And okay, it was a little terrifying to be out on my own.
A lot, actually.
Despite being tired from a day of walking, I’d had a heck of a time falling asleep. The knowledge that I was the only one around for miles and no one knew where I was? It did a bit of a head trip on me, and I clutched at my furs, terrified. Every noise made me jerk awake. Add in the fact that I’m feeling restless and out of sorts thanks to resonance? It wasn’t a fun night.
At some point, I went to sleep and when I woke up, my fire was dead, there was frost on my furs, and my breath was puffing in the air like a cloud once more. I was also aching from resonance, my nipples hard and my pussy wet. Gah. Time to get up. I stretched and shook out my furs, doing a little jog to try and make my body focus on the day instead of sex. The furs were a little damp from yesterday’s travel, so I rebuilt my fire and spread them out to dry before heading on. If I started walking around lunchtime, it wouldn’t be so bad.
I feed more dried dung to my fire and wash my hands with a bit of snow, then take out a pack of rations. I help myself to a handful of the granola-like stuff, wrinkling my nose as I eat. The cootie has dampened a lot of my senses - smells are not as keen, and neither are tastes - but this particular sa-khui dish is still spicier than I like. I wash it down with the last of my water and realize I have no more. Time to melt some snow.
It’s a little intimidating to realize that I can’t depend on anyone else to help me. If I need water, I have to get it myself. Fire? I need to pick up supplies as I walk. I put the last few bites of my trail rations back into the pouch. Who knows how long it’ll have to last me? I’ve never hunted before, and the enormity of the task looms before me.
Well, I’ll just have to figure it out somehow, because I’m not going back.

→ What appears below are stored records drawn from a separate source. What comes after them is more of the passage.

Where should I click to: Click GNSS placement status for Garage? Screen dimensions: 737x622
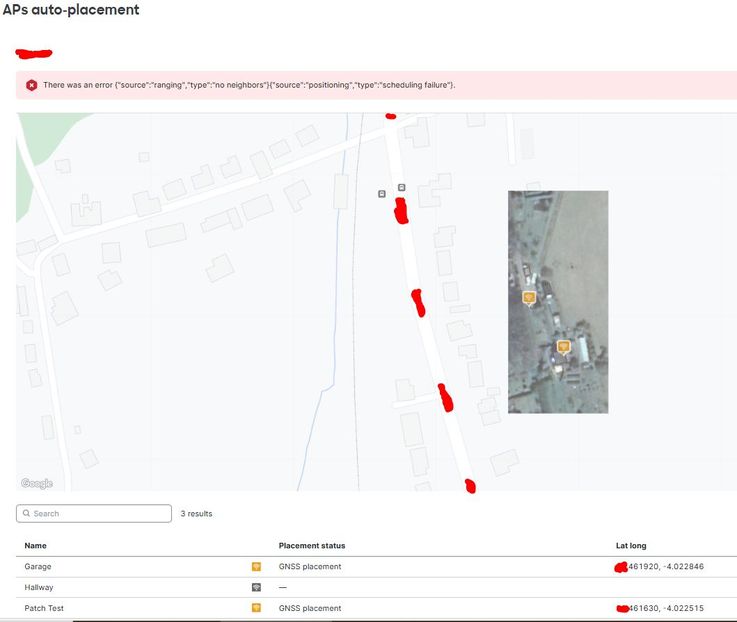pyautogui.click(x=309, y=567)
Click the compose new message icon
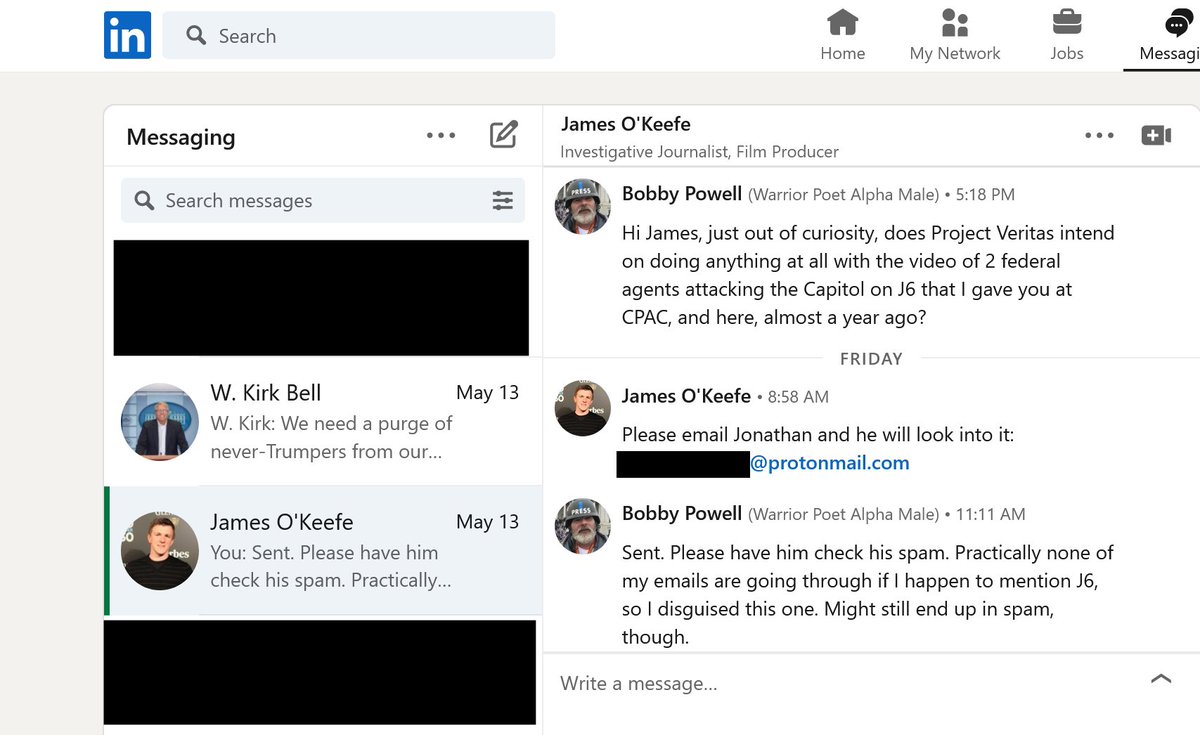The width and height of the screenshot is (1200, 735). pyautogui.click(x=503, y=135)
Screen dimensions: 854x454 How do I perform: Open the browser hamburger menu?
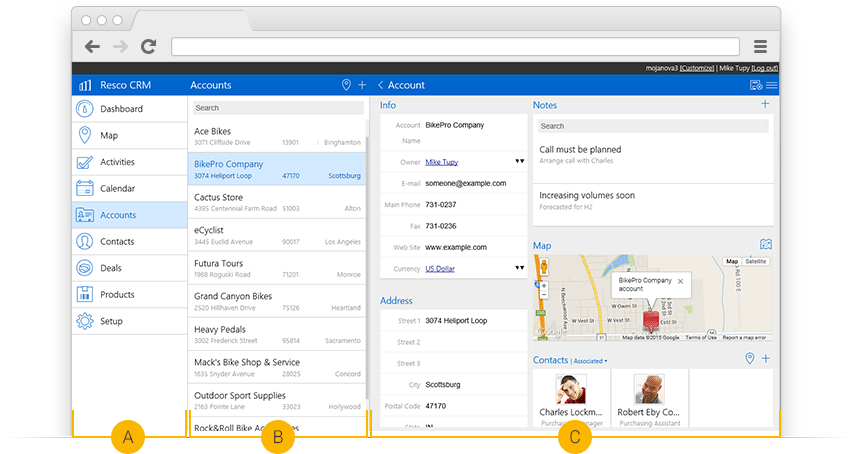760,46
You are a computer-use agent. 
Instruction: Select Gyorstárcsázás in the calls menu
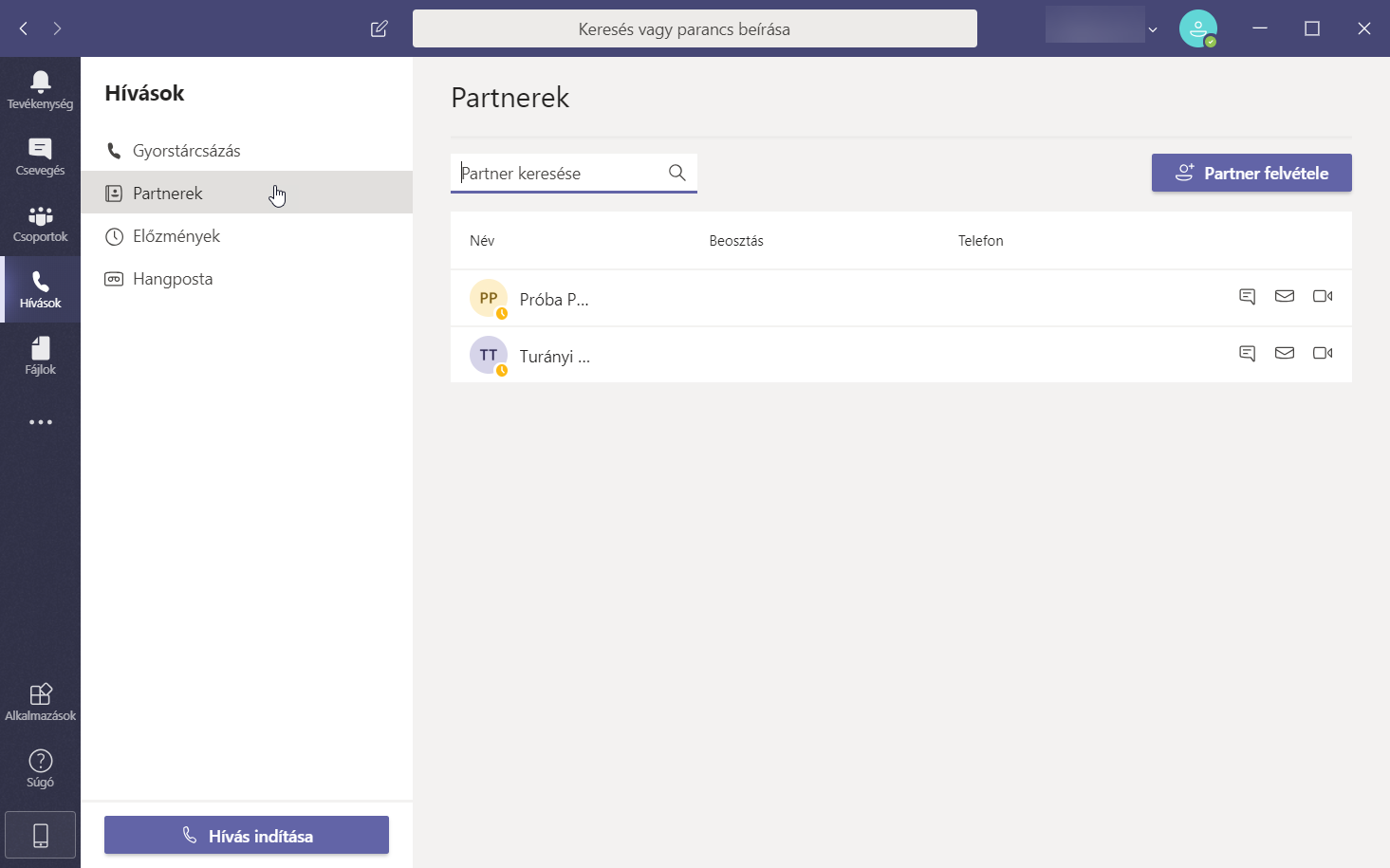pyautogui.click(x=186, y=151)
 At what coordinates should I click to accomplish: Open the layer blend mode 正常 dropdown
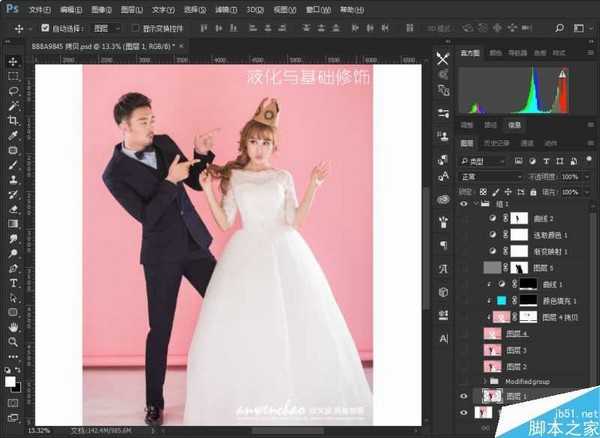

When my furs are dry enough and snow melted for my water skins, I put out my fire and dress in my heavy furs again, then put on my snowshoes. I leave the cave and start heading toward the west. Harlow and Rukh had come from the west, and that was where the ocean was, so that is where I’m heading. She’d said the temperatures were milder there. I tug one of my gloves higher and figure mild is just darn fine with me.
The snow is thicker this morning, which means more must have fallen overnight. I trudge through the powder with my backpack over my shoulder. After an hour, I’m already exhausted and sweaty, but I keep going. This is what I want, so I’m going to have to suck it up. I need to enjoy the scenery - this is my chance to really see more of Not-Hoth than just the caves.
And Not-Hoth? For all that it’s cold and blustery, it’s also really beautiful. Hill after endless hill of white snow undulates before me. The landscape is dotted with the occasional feathery pink tree, and more of the shorter, frothier bushes, thick with piney-leaves. In the distance, there’s a herd of dvisti, their shaggy greyish-white coats making them look a lot like overgrown sheep with spindly legs. I suppose I should think of them as food, but right now I’m enjoying the scenery. The sky is overcast as usual, but that just means there’s no glare on the snow. In the distance, the purplish, spiky peaks of ice dance along the skyline, and I wonder if I’m going to have to cross them to get to the ocean. Gosh, I hope not. I’m not a mountain climber.
I head into a valley, following the easiest path to walk, and then over the next hill. Something shakes the ground and I freeze, looking around. There, in the distance, is a sa-kohtsk and its baby. It lumbers over the snow with slow, almost lazy motions of its long, skinny legs, and I find myself drawn toward it despite the danger it presents. It’s hideous. The hide is shaggy like the dvisti, but the legs are a tough, sinewy hide that leads down to flat, wide hooves. The head itself is the size of a car, and dotted with glowing blue eyes like a spider. Gross. As I watch, it moves its big head back and forth, as if tasting the air.
I wonder what something so big eats. Hopefully not ‘people’.
I follow it for a time, fascinated. I’ve never gone to the zoo and this is a lot like a big, icy, open zoo. I wonder if I could get close enough to touch one? The baby sa-kohtsk is bigger than I am, but still seems more approachable. I’m tempted to chase after it—
—Until the mama sa-kohtsk lets loose an epic stream of piss. Squealing, I trundle away from their trail as fast as I can in my snowshoes. Gross gross gross!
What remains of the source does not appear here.